All lines holding the word "Open" are to be copied from the records beneath.

* Stored items from a collection *
+--
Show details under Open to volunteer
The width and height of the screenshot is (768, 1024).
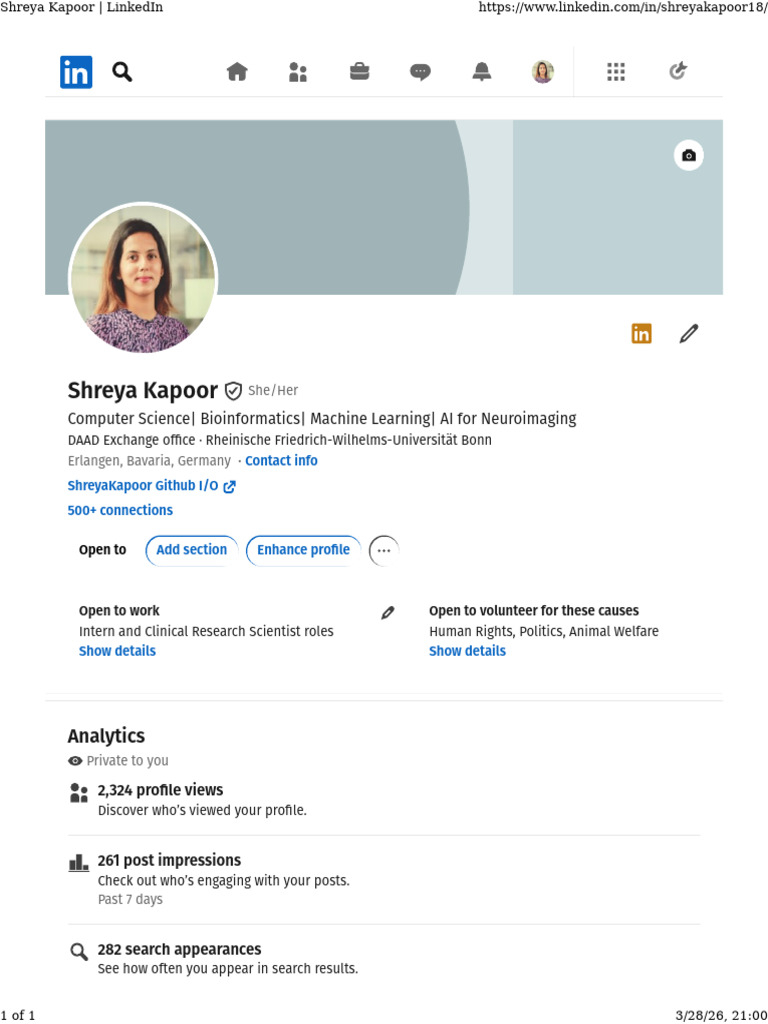(x=467, y=651)
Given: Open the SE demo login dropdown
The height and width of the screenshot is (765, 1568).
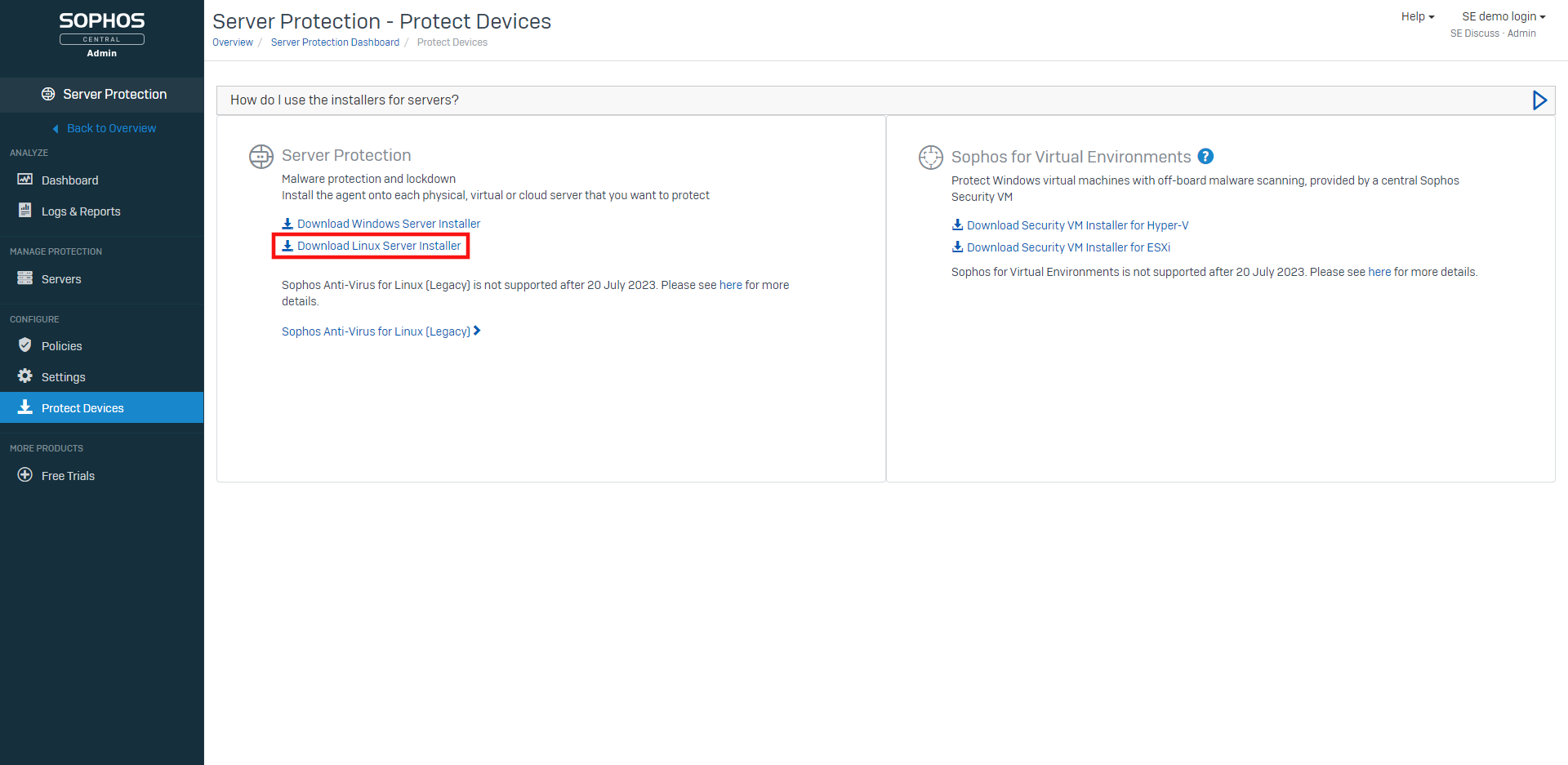Looking at the screenshot, I should pos(1503,16).

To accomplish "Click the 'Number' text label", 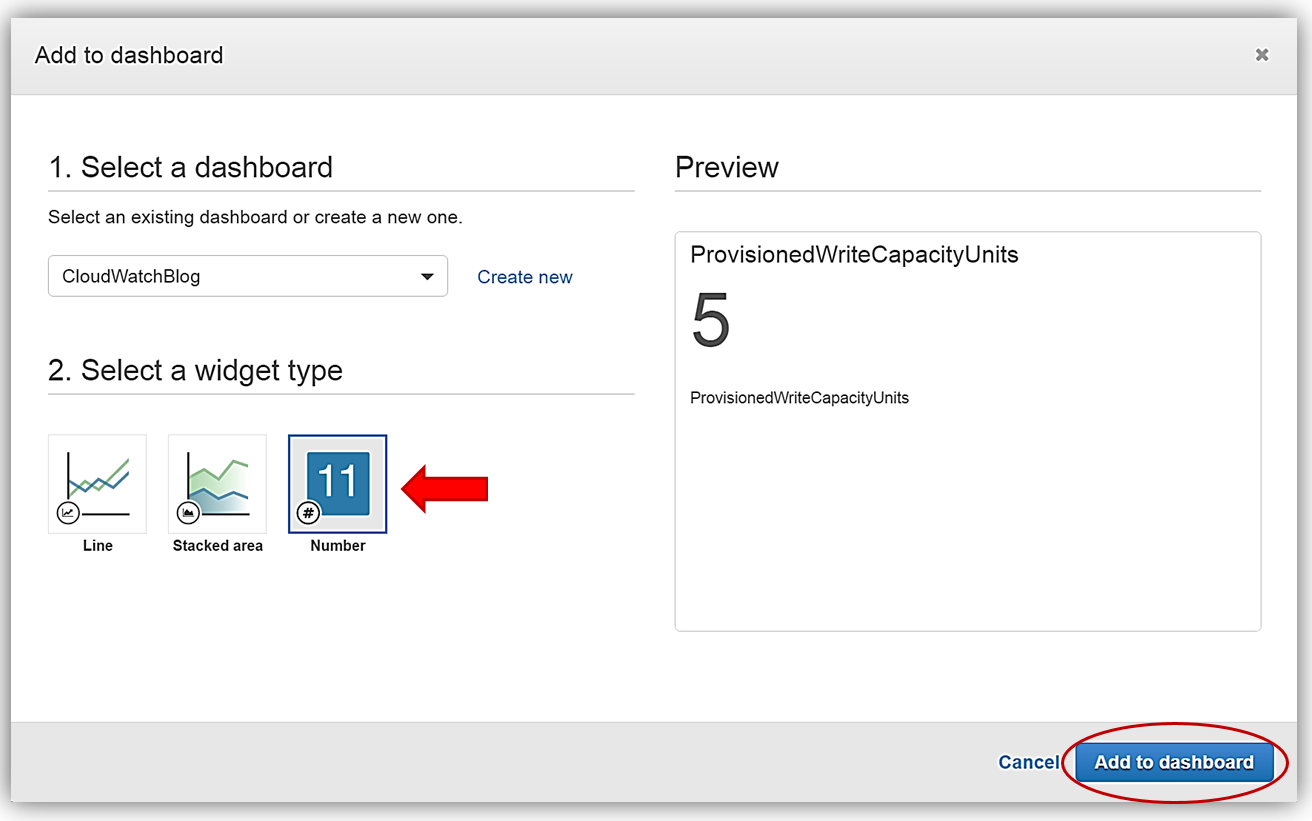I will click(x=338, y=546).
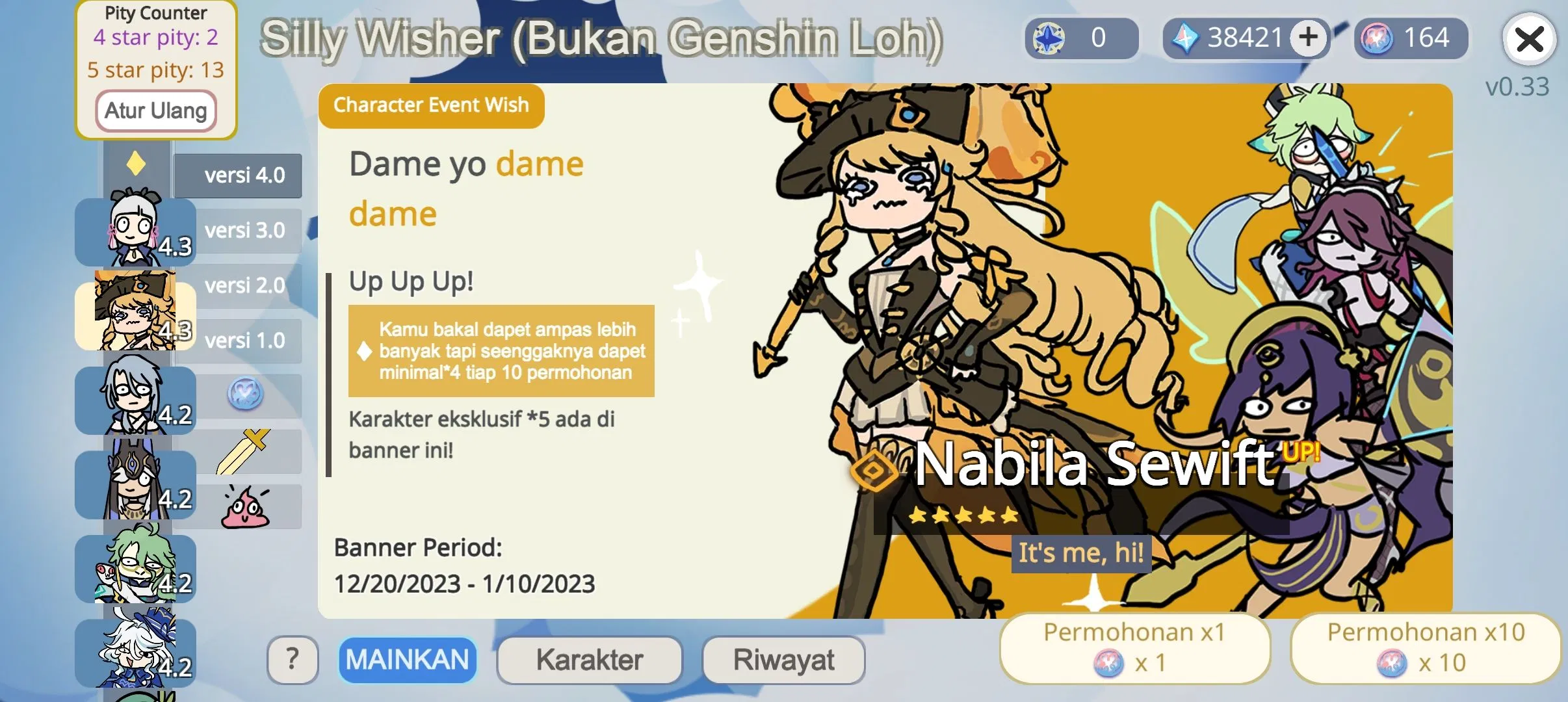The image size is (1568, 702).
Task: Make a single wish with Permohonan x1
Action: click(1135, 648)
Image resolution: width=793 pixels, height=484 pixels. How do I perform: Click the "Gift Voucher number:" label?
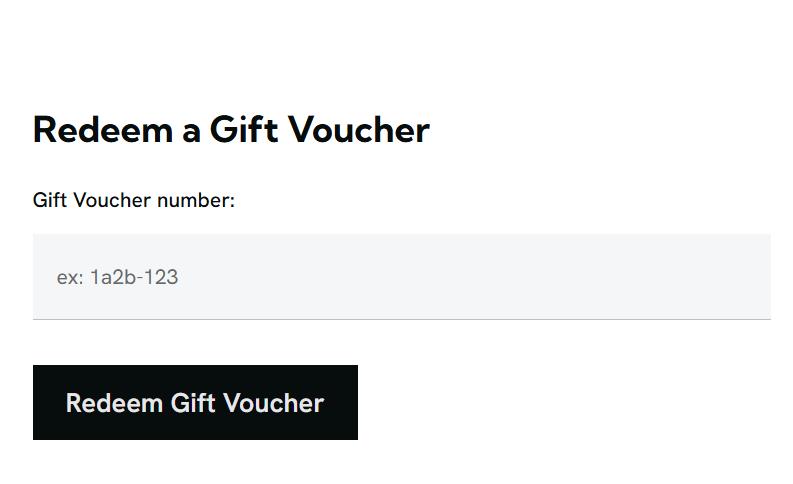coord(133,201)
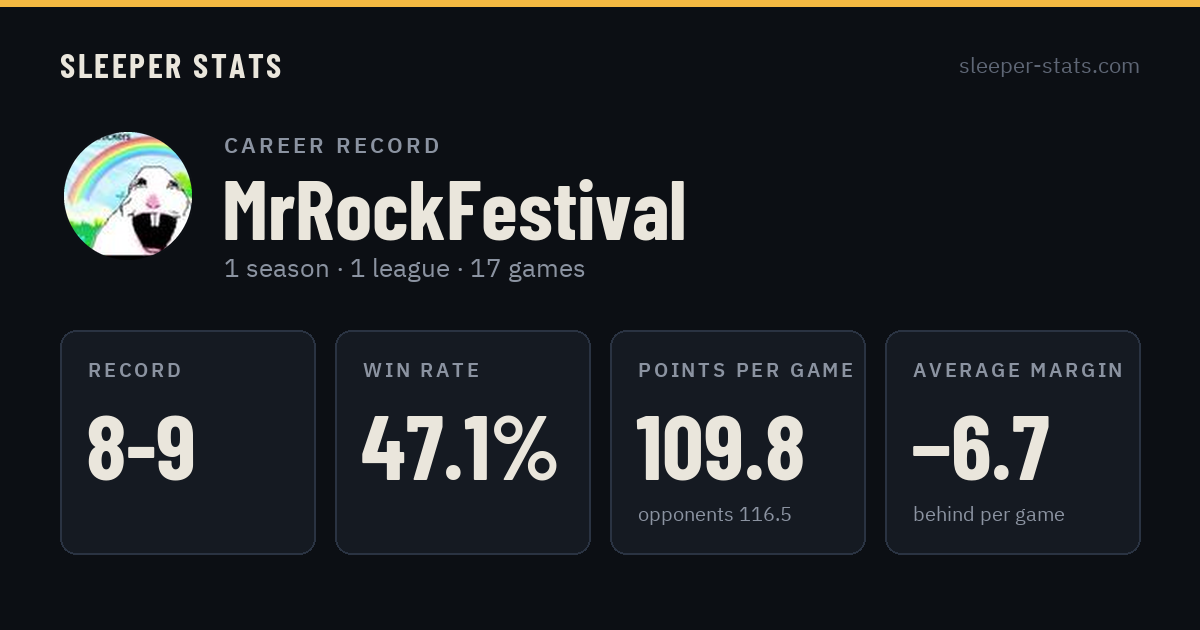The height and width of the screenshot is (630, 1200).
Task: Click the CAREER RECORD label
Action: [x=332, y=146]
+--
* Answer box *
Show details under Open to volunteer
Given: Open the SE demo login dropdown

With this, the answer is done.